Built-in curriculum functions#
Function |
Description |
|---|---|
|
Measures how far each robot traveled during the episode. Robots that covered enough distance move up one difficulty row in the terrain grid; those that fell short move down. See the terrain curriculum section below. |
|
Widens velocity command ranges based on training step count. Each stage specifies a step threshold and the new ranges to apply once that threshold is exceeded. |
|
Adjusts a reward term’s weight and/or params according to
training step thresholds. Replaces the older |
|
Adjusts a termination term’s params according to training step thresholds. Useful for gradually tightening termination conditions (e.g. energy limits) as training progresses. |
Reward curriculum#
reward_curriculum schedules changes to a reward term’s weight or
keyword arguments as training progresses. Each stage specifies a
step threshold and an optional weight or params update.

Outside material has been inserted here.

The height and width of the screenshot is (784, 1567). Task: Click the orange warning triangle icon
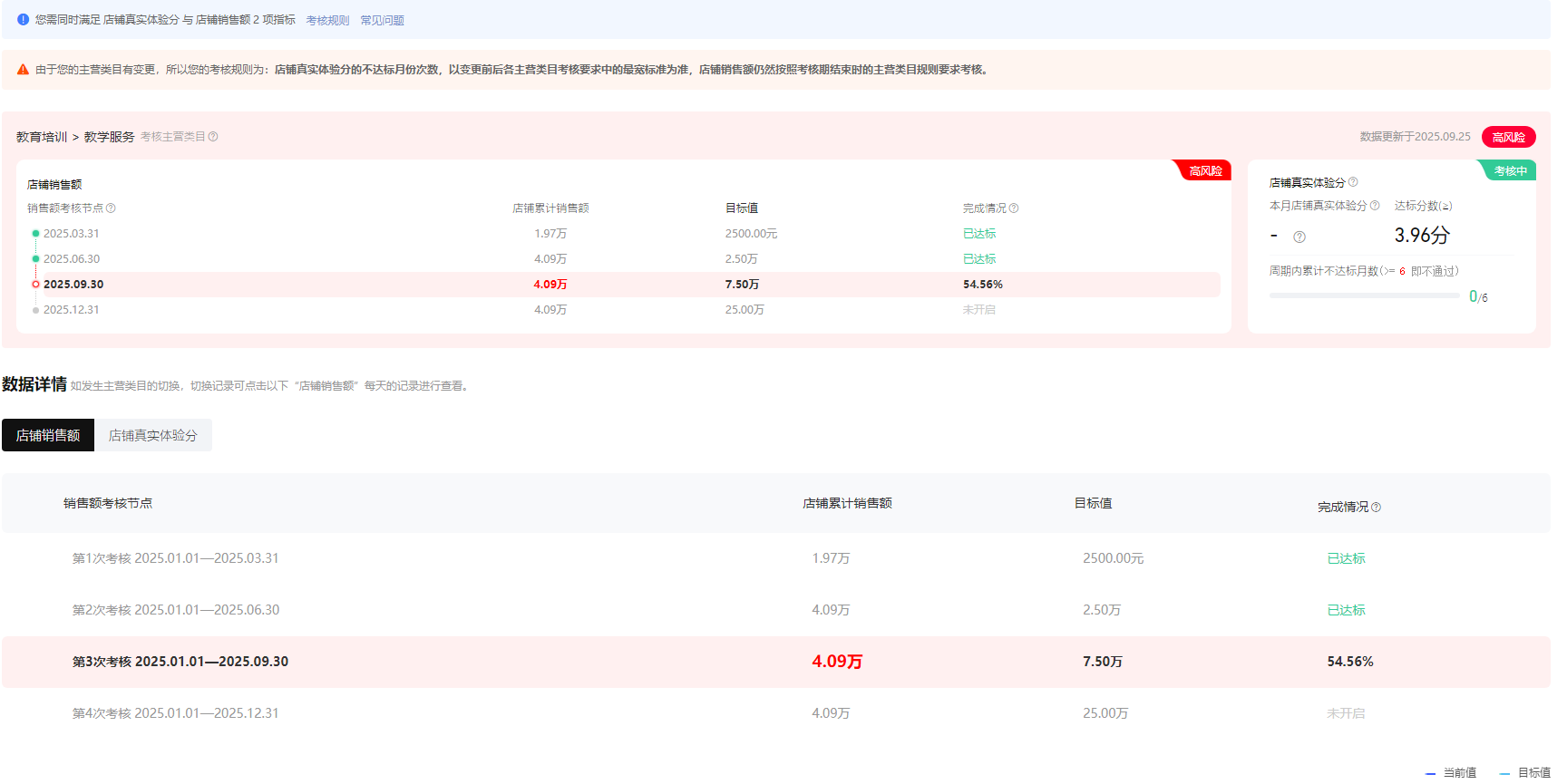click(23, 70)
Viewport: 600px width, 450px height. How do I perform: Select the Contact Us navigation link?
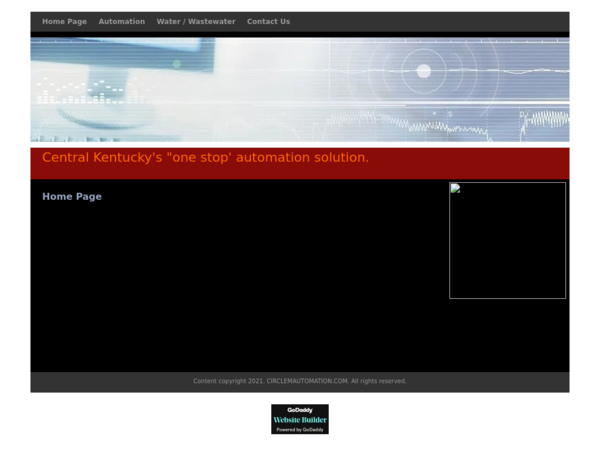tap(268, 22)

Stages are evaluated in order, and each one whose threshold has been
reached is applied.
Ramping a penalty weight
A common pattern is to introduce a penalty term at low weight early in training and increase it once the policy has learned the basics:
from mjlab.managers.curriculum_manager import CurriculumTermCfg
curriculum = {
"joint_vel_hinge_weight": CurriculumTermCfg(
func=mdp.reward_curriculum,
params={
"reward_name": "joint_vel_hinge",
"stages": [
{"step": 0, "weight": -0.01},
{"step": 12000, "weight": -0.1},
{"step": 24000, "weight": -1.0},
],
},
),
}
Adjusting reward parameters
You can also change the parameters passed to the reward function. For example, tightening a tracking tolerance as training progresses:
curriculum = {
"track_lin_vel_tighten": CurriculumTermCfg(
func=mdp.reward_curriculum,
params={
"reward_name": "track_linear_velocity",
"stages": [
{"step": 0, "params": {"std": 0.5}},
{"step": 20000, "params": {"std": 0.3}},
{"step": 50000, "params": {"std": 0.1}},
],
},
),
}
Combining weight and params
A single stage can update both weight and params at once:
{"step": 24000, "weight": -1.0, "params": {"max_vel": 1.0}}
Termination curriculum#
termination_curriculum schedules changes to a termination term’s
parameters as training progresses. This is useful for gradually
tightening termination conditions once the policy has learned basic
behaviors.
Tightening an energy limit
Start with a permissive energy threshold and reduce it over training:
from mjlab.managers.curriculum_manager import CurriculumTermCfg
curriculum = {
"energy_threshold": CurriculumTermCfg(
func=mdp.termination_curriculum,
params={
"termination_name": "energy",
"stages": [
{"step": 12000, "params": {"threshold": 1000.0}},
{"step": 24000, "params": {"threshold": 700.0}},
{"step": 36000, "params": {"threshold": 400.0}},
],
},
),
}
The time_out field on TerminationTermCfg can also be toggled
via stages if needed, though this is uncommon in practice.
Terrain curriculum#
The terrain grid used with procedural terrain is a
num_rows x num_cols matrix of patches. Columns represent terrain
type variants; rows represent difficulty levels, with row 0 being the
easiest and row num_rows - 1 the hardest. When
TerrainGeneratorCfg.curriculum=True, each column is assigned exactly
one terrain type so that difficulty increases monotonically along rows.
At environment construction each environment is assigned a random
starting row within [0, max_init_terrain_level]. The
terrain_levels_vel curriculum term promotes or demotes environments
on each reset based on distance traveled during the episode.
Environments that reach the maximum level are randomly reassigned to
any row, maintaining coverage across all difficulty levels. See
Terrain for details on configuring the terrain grid itself.
Writing custom curriculum functions#
A curriculum function accepts env and env_ids, applies
parameter changes, and returns a value to log (a scalar tensor, a dict
of tensors, or None). A typical implementation reads a performance
metric, decides whether to increase or decrease difficulty, mutates the
relevant configuration in place, and returns the current difficulty
level. See Term configuration pattern for the general pattern.